I recently stumbled upon the HyperLogLog (HLL) algorithm, which is used to approximate the cardinality of a set. Afterwards I went to sleep and dreamt about using HLL to construct a bloom filter. The following day I had to implement my idea of a HLL-Bloom filter. This post will discuss the HyperLogLog algorithm, Bloom filters and my ultimately futile attempt to combine the two.
HyperLogLog
The HyperLogLog (HLL) algorithm is used to approximate the number of distinct elements in a set.
It consists of three operations: add
count
and merge
. The merge
and count
operations are not really applicable to our use case, so we will not discuss them in depth.
The HyperLogLog element stores a set of n
buckets. Each bucket contains an 8-bit counter.
Add
The add
operation adds a new element x
to the set.
The element is hashed with a hashing algorithm h = hash(x)
.
We compute a bucket index i
based on the first log(n)
bytes of h
.
Now we compute the number of trailing zeros of trailingZeros = ctz(h)
.
If the counter in the bucket is less than trailingZeros
, we set the counter to trailingZeros
: buckets[i] = max(buckets[i], trailingZeros)
.
Since we use a hash function with 256-bit output, an 8-bit counter is sufficient per bucket.
Count
The count
operation approximates the number of distinct elements that have been added to the HLL.
For this we compute the harmonic mean of all buckets: count = harmonic_mean(buckets)
.
Merge
The merge
operation can be used to merge two (or more) HLLs together. The combined HLL approximates the number of distinct items in both sets.
Each bucket of the resulting HLL contains the maximum of the buckets with the same index in the input HLLs: buckets[i] = max(buckets_a[i], buckets_b[i])
.
Bloom Filters
Bloom filters are a very interesting data structure that allows very quickly to allow us to verify if an element was not in a set. It does not allow us to verify if it was in a set though. The basic idea behind a bloom filter is that you have a bitset of a certain size. If you want to add an element you apply a number of hash functions to it and set the bits in the bitset according to the outputs. Now if you want to see if an element was included in the set, you need to hash it with the same hash functions and check if the bits in the bitset are set. If not all bits are set, you know that the element was not in the set. If all bits are set, you know that the element might or might not have been in the set (due to hash collisions).

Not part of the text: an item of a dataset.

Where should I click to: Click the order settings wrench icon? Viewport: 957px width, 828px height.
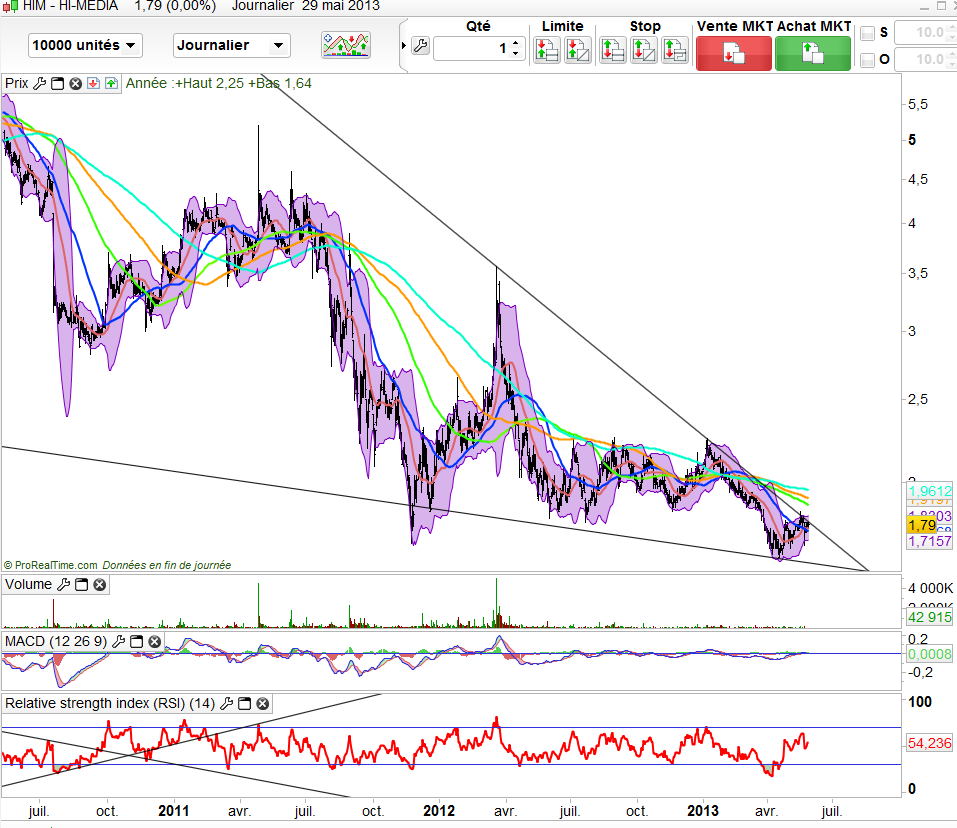point(420,47)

We use bloom filters in geth for example for the offline pruner. In the offline pruner we allocate a 2GB bitset and insert ~700.000.000 elements (the current state). Afterwards we can go through all stored trie nodes and check the bloom filter if they were included. If they are not included, we can delete them since they are not part of the current state anymore. This allows us to get rid of old state without having to look them up in the original 700 million data set.
Building a Filter based on HLL
In order to build a filter based on HLL, we need to define a fourth function has
on the HLL.
Has
returns false if the data was definitely not in the data set. It returns true if the data might or might not be in the dataset.
We hash the element, compute the bucket index and the trailing zeros as described in add
.
Now we return true if trailingZeros < buckets[i]
, otherwise we return false.
We can quickly see that if has
returns false, the data was definitely not in the set.
Evaluation
We can quite intuitively deduce that the error of the HLL based scheme is quite large. This is mainly because the CountTrailingZeros(CTZ) operation reduces the entropy of the data quite significantly. If we only have one bucket, we would reduce the entropy from 32 bytes (output of the hash function) to 1 byte (log2(256 bit)). The more buckets we have, the less we reduce the entropy, since the index for the bucket is chosen by the most significant log(bucket) bits.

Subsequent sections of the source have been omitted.